Required work => Every line below that has the word "will" counts once; report how many lines that makes, with no other words.

Records provided =>
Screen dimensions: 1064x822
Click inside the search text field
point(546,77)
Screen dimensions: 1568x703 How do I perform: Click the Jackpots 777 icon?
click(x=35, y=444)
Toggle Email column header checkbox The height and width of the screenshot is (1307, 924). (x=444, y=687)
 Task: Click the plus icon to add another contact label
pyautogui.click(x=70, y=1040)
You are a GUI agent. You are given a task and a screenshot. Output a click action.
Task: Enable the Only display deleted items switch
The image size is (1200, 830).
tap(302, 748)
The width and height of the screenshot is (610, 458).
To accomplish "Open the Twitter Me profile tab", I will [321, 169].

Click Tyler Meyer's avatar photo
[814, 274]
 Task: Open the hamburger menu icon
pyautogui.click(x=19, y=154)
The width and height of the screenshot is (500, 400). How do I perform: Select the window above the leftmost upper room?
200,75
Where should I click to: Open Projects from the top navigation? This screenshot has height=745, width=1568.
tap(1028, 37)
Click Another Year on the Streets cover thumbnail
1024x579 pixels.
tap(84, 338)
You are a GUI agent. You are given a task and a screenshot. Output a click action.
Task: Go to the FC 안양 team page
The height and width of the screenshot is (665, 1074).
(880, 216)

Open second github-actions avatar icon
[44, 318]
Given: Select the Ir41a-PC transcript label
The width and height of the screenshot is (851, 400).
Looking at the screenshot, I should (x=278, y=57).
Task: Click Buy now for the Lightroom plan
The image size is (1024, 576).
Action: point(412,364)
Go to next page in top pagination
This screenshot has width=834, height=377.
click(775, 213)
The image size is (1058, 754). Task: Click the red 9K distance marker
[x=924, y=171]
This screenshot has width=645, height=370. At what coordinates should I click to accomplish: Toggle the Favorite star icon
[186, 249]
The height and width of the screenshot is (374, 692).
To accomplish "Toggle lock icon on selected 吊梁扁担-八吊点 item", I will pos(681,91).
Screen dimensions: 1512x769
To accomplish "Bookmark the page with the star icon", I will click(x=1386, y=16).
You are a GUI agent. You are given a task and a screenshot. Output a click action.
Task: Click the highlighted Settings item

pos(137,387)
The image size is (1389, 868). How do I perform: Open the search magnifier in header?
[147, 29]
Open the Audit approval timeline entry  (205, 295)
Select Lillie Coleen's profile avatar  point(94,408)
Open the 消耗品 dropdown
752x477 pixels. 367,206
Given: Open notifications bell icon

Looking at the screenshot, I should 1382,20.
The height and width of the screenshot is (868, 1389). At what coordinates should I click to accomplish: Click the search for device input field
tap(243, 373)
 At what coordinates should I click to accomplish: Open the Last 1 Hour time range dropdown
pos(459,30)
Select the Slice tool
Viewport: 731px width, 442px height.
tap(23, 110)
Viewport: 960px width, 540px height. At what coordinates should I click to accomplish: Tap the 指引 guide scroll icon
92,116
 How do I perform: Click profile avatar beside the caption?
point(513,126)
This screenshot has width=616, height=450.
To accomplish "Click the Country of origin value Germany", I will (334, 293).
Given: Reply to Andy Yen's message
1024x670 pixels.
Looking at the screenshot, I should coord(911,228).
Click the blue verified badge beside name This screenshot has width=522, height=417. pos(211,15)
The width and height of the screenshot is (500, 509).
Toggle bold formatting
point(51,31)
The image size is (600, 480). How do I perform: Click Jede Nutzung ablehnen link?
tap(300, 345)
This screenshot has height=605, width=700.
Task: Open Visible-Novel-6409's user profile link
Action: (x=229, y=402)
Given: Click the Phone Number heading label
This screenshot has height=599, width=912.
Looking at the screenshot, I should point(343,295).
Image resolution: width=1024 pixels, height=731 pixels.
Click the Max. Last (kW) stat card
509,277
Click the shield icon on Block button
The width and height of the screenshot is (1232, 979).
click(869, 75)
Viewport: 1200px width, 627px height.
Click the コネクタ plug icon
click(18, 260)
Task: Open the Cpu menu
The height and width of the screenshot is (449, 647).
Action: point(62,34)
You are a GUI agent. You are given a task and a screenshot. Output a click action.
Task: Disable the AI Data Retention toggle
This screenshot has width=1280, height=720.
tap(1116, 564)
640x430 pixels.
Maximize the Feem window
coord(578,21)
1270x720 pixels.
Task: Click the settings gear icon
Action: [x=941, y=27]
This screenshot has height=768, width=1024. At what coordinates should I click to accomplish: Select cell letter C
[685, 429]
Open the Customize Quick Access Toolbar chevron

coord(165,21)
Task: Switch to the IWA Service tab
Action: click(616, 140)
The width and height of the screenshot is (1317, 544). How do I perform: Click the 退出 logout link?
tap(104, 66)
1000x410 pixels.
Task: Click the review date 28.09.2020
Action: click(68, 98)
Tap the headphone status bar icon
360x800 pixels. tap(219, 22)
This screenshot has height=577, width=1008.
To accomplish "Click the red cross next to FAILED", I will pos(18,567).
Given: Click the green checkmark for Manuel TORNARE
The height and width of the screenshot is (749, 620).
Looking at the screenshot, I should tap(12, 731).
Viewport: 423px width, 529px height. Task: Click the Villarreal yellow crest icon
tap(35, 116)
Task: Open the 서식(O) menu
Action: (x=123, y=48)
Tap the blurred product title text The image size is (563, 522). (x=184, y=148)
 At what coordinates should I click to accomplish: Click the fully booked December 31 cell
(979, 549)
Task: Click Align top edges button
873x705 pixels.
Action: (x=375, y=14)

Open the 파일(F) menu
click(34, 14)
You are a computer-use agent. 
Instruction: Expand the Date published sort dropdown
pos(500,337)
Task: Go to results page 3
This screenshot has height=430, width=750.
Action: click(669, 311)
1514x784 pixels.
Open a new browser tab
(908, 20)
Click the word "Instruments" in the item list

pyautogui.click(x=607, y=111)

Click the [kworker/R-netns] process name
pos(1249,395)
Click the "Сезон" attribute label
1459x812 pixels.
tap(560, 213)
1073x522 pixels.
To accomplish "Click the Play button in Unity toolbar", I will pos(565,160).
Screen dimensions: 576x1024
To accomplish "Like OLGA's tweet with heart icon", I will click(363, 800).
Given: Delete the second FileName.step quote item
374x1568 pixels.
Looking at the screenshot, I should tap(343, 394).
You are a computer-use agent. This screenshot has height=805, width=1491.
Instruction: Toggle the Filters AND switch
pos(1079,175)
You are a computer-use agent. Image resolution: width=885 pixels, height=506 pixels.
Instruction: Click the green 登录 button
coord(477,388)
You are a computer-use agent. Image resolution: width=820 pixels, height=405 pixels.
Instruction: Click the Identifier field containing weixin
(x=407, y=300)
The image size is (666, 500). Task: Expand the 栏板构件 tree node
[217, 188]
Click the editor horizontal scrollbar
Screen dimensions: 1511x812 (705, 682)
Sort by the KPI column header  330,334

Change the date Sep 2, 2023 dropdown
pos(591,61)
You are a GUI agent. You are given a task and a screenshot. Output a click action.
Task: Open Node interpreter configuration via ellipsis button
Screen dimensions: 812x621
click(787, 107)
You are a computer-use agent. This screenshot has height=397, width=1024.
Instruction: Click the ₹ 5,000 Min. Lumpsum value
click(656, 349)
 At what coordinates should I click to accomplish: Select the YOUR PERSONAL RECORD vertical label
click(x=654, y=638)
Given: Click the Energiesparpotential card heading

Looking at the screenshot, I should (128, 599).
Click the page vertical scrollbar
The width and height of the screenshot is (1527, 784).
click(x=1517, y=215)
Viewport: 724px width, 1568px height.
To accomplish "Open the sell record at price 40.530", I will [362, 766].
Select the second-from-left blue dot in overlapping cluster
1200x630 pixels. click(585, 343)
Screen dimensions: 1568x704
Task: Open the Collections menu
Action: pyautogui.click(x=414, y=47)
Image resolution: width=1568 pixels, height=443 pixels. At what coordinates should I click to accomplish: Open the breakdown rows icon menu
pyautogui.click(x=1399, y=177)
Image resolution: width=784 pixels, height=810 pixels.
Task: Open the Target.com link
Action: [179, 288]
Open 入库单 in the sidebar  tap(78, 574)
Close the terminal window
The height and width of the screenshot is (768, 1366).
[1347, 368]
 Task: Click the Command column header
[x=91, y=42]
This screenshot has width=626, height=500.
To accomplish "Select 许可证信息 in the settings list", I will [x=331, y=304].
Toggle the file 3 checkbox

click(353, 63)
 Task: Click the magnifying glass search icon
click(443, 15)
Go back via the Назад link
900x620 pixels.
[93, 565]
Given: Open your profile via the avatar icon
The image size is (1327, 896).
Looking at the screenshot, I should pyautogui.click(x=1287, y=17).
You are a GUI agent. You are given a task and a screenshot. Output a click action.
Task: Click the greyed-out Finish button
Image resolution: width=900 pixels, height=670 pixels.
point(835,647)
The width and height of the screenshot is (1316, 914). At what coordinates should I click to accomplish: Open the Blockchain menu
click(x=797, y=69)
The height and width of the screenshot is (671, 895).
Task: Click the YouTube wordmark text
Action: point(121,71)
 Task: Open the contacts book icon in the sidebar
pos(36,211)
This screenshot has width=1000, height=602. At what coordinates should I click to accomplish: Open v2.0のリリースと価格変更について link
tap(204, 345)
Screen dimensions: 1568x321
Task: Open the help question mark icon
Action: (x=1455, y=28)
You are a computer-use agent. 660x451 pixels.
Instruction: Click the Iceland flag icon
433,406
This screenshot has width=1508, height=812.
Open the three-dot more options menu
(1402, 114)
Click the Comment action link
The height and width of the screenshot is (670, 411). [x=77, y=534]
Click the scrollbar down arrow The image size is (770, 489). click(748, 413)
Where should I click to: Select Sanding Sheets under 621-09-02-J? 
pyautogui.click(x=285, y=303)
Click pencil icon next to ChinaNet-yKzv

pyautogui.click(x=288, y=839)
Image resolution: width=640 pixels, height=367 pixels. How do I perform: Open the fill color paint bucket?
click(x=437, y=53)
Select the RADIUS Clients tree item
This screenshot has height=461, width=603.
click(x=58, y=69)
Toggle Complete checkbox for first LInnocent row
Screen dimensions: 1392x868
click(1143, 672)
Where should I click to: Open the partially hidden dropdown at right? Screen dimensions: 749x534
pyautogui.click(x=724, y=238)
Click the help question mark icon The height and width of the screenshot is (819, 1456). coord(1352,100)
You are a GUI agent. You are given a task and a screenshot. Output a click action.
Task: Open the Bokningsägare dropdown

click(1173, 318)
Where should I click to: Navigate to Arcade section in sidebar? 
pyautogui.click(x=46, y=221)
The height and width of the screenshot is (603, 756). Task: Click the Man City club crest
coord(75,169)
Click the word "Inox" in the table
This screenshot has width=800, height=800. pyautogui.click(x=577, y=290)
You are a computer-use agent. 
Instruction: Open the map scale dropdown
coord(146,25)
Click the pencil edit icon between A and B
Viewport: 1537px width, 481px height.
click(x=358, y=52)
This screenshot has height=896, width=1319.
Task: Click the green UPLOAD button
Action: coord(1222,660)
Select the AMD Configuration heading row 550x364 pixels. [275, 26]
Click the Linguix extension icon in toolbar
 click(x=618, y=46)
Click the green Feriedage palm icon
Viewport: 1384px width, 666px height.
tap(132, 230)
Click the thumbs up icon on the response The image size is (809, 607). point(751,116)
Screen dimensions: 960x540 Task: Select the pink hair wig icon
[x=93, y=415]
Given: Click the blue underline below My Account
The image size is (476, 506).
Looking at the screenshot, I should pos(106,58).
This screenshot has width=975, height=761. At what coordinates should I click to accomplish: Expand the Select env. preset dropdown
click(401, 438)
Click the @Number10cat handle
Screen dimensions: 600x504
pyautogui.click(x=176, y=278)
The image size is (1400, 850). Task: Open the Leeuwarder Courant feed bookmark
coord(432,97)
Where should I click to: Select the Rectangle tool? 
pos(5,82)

Response => 9